10 thoughts on “Private Ambulances (Part One)”

  1. I'm not surprised. A nurse I occaisonally work with on Red Cross first aid duties was saying they didn't seem to know what they were doing.

  2. Firstly, the ambulance firms. I think that all ambulance staff should be trained, and, have a CRB check they work with vulnerable people and need to know how to deal with them and are suitable to deal with them.Secondly, the airwaves plan, I don't like it, but, they have to do something to one stop terrorists using the technology to their advantage and to stop mass terror, there's nothing so dumb as folk who are panicked into social disorder

  3. As I understand it, some of the jobs (transfers, moving organs) this company was allowed to use blue lights and sirens. What's the legal position there with a driver who's had sod-all training (and has been on shift for 20 hours)?

  4. Tom, my service has been using 'private' ambulance companies, and the good 'ol Johnners, to 'assist' in meeting our 999 obligations for a number of years now. Most GP urgents are now covered by 1 of 2 large private firms in our county and increasingly they're backing up FRVs and solos on B and C cat calls.In fact quite a number of frontline staff have secondary employment with these firms.

    I was saying about 7 years ago, when our management were looking to 'sell-off' many smaller stations and create big depots, that there seemed to be no obvious reason why a private contractor couldn't bid for the whole 999 contract; unless there's some legislation baring it. However, with the advent of foundation trusts, which are in effect private companies, that in effect is what will happen. Then ACME Medical from the USA can do a hostile take-over and we'll all be driving around in Chevy trucks.

    P.S. glad to read that you're feeling better.

  5. our area has several different private ambulance companies…recently a private crew attended a hypo, but due to training could give nothing but oral glucose. when our crew arrived an hour later (when the private crew eventually got round to calling for backup) the patient still had a mouth full of hypostop and a GCS of 7…

    from what i've seen, the training and skills in the private ambulance sector just don't compare to the NHS, which is strange as most i've come across claim to be ex-NHS…
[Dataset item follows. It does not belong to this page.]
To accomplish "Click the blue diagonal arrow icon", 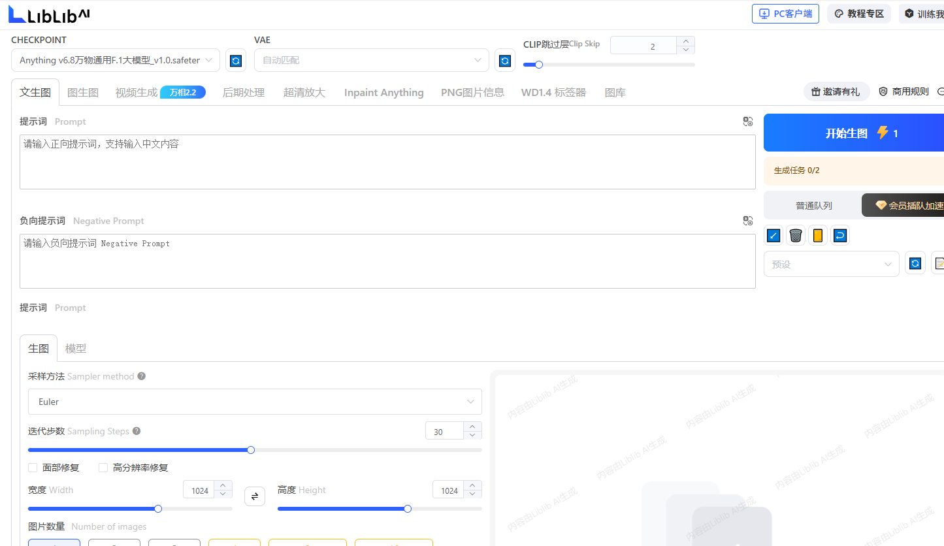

  6. Hi Tom. Found your blog through Nee Naw. Have read and enjoyed your book and I look forward to reading more here too.Keep up the good work!

  7. i am only a faaw and i have worked for the private sector, i have treated kids with no crb check, i am expected to drive blue light with no training if we have a critical patient. i have worked with 1 week trained EMTs dealing with neck, spinal injureys, broken limbs, overdose and cardiac or respiratory arrest.

  8. that's scary! why put yourself in such a precarious position? if you haven't been trained, why do it?if you're driving on blues and you crash, what happens?

    if you're treating someone and something you do makes them worse, what happens?

    everyone makes mistakes, after all we're only human. but when the shit hits the fan, who's got your back?